Thursday, March 03, 2011

Recommended Listening: Barbara Smuts, the Shy Baboon

Baboon near Cape Point, South Africaby KARL STEEL

Take 10 minutes and listen to Barbara Smuts talk about becoming a shy baboon. She becomes baboon by sitting like one (see picture above); she corrects her interviewer's boarish imitation of a baboon by properly snorting, lip-smacking, and snuffling, briefly confusing those of us who had tuned in to hear only Barbara Smuts, human; as she tells it, although a vegetarian, she salivates when she looks on as the baboon troop dismembers a young gazelle; and when she takes shelter from a storm in a fisherman's hut and discovers it thronged with baboons, she remains with them.

When Robert Krulwich asks her if she thought she was stealing something, she replies:
we are so used to this dividing line. There's humans on one side, and then there's all the other animals on the other side, and we don't meet up. But if you go back in evolutionary time, that line wasn't there. So, rather than feeling like I was stealing something, it felt like I was retrieving something that was my heritage. It felt so completely natural to just be with them, to not be doing anything, to just be.
You should be able to identify where I would apply pressure--back in time, completely natural, just--as if the vegetarian scholar Smuts is less natural than the baboons, as if the "heritage" (which includes a heritage of dismembering others) is not all around us, all of us, now, depending on how we allow ourselves to sit, depending on how we allow ourselves to be sat with. But I don't want to grouse much. Have a listen, get hooked on Radiolab, and let me know in comments, if you like, what you think I should listen to.

(image via flickr user Exfordy, through a Creative Commons Attribution 2.0 Generic (CC BY 2.0) licence).


hd said...

thanks, Karl! I'm writing about early modern "baboonizing" and this is such fun inspiration.

Anonymous said...

Most interesting - thanks Karl. I learned much more from your comments than from the story. From the story (and the comments on the Radiolab blog), I learned a few unsurprising things: (i) baboons will tolerate a fellow primate in their midst (ii) some scientists and other people are eager to prove kinship with animals (iii) (from the comments) the idea that the dividing line between human and non-human animals is permeable makes people breathless.

I agree with you about the pretty quiet assumption that the researcher is "unnatural" and is attempting to enter a "natural" environment - that bears much interrogation. As for the "heritage," I think this is where it gets really interesting. I would love to hear more from Smuts about what she means by this concept. It's one that's often invoked in defense of meat-eating by humans, despite the great differences between feral predator behavior and industrialized human food production. I'd love to hear more, especially how her vegetarianism and her (what she perceived as) close and intimate contact with the baboons might inflect one another.
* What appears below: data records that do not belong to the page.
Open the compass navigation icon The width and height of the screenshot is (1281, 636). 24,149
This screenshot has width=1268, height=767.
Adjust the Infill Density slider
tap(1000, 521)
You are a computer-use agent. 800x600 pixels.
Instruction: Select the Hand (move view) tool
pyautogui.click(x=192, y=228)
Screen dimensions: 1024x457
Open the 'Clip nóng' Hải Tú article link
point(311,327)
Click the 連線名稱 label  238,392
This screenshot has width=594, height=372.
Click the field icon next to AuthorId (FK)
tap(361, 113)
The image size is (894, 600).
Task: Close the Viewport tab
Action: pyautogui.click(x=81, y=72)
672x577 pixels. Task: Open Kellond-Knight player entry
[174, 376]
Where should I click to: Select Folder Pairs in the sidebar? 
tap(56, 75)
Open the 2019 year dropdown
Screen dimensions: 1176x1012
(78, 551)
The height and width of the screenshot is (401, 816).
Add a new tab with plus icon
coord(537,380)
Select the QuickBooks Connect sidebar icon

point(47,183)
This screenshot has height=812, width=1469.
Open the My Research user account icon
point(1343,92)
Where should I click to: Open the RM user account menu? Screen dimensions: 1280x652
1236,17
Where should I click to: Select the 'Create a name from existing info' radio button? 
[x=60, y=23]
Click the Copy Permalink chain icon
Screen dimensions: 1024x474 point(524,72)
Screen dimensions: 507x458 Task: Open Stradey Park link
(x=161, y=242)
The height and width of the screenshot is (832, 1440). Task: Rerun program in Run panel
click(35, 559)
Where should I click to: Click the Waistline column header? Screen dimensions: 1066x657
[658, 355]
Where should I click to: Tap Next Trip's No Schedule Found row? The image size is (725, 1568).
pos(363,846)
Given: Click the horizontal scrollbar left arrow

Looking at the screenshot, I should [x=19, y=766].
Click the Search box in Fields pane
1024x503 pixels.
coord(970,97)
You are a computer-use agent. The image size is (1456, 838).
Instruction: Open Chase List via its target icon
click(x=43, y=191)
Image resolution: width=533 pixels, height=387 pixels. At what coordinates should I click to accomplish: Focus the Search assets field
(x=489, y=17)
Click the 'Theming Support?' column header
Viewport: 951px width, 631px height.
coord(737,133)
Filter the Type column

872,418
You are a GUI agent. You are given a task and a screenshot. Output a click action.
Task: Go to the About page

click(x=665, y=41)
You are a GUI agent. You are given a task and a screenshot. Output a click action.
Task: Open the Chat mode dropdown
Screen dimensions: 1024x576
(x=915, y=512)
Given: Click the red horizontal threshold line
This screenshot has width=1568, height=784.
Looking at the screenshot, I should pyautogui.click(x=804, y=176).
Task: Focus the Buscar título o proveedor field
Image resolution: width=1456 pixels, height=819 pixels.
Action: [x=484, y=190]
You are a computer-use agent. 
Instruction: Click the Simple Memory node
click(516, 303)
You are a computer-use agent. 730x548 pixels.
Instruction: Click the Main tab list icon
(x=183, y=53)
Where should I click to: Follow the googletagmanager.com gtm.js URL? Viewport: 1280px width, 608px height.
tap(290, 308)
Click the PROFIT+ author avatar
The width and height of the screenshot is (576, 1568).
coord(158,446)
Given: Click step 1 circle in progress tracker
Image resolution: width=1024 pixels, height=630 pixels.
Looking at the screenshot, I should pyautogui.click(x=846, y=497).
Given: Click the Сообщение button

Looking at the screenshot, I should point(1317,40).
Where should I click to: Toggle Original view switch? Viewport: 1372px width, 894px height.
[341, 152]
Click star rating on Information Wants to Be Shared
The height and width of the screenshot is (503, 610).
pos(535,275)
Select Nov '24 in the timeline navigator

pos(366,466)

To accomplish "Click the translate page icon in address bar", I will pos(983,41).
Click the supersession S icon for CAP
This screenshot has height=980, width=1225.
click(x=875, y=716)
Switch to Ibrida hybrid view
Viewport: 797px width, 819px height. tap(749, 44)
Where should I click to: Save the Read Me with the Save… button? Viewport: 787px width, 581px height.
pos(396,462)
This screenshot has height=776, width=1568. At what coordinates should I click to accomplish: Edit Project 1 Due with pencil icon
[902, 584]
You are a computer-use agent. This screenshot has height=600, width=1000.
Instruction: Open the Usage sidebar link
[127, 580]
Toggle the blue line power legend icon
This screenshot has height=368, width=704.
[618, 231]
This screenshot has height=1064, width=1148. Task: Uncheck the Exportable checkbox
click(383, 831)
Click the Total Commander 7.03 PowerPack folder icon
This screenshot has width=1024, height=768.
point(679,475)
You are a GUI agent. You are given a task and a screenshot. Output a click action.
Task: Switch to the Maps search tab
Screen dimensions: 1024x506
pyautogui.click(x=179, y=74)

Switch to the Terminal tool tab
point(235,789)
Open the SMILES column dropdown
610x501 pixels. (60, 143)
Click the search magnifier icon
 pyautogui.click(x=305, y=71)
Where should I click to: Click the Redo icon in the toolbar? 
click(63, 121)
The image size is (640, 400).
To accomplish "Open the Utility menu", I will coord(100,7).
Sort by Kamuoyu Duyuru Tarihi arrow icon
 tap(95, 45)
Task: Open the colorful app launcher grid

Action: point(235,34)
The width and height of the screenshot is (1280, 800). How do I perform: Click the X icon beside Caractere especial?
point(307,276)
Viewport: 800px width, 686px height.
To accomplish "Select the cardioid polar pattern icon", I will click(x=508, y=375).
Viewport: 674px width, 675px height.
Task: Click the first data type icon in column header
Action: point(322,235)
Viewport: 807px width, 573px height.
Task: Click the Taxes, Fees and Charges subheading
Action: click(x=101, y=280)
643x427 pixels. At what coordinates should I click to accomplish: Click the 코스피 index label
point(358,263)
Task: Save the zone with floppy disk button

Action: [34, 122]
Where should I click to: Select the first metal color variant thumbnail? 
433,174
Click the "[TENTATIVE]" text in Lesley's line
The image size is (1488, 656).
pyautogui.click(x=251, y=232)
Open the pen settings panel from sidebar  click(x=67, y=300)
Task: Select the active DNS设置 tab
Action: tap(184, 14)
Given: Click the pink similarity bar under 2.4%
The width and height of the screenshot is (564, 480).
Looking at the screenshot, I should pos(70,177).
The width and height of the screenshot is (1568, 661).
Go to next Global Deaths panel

Fun quiz: which of the following do you think might be the best analogy to express the baboons' attitude to Barbara Smuts?

1. We had this really weird lodger for two years. He didn't speak a word of English, but he'd sit with us in the evenings. He didn't say much, but he'd occasionally try repeating what we said. He never ate a thing that we ate; he always went out to eat.

2. There's this weird guy who I often see hanging around on my street. He sometimes wanders into our yard when we're sitting around. I wanted to tell him to leave, but my wife is a nicer person than I am and said he's not doing anyone any harm. But he gives me the creeps. He's probably harmless enough, but there's no way I'm getting within about three feet of him.

3. My sister has an Irish setter. I'd heard they were really dumb dogs, but sometimes, when I look into his eyes, I feel a real connection to him. My brother has a border collie though; now *there's* a dog I can relate to.

Karl Steel said...

HD: you're welcome! Hoping to be able to see/hear what you come up with.

'Stantoro': I think your reading of 'heritage' is probably more interesting than Smuts: my guess is that she meant the relatively close ancestry of humans and baboons, with the (common) implication that primate behavior is the past of human behavior. Thinking here of an article I don't remember well, Marlene Zuk's "Bonobos: Dolphins of the New Millennium."

As for your quiz: good stuff! I don't want to answer out of respect for the quiz as a whole. I like to think it's #3 though.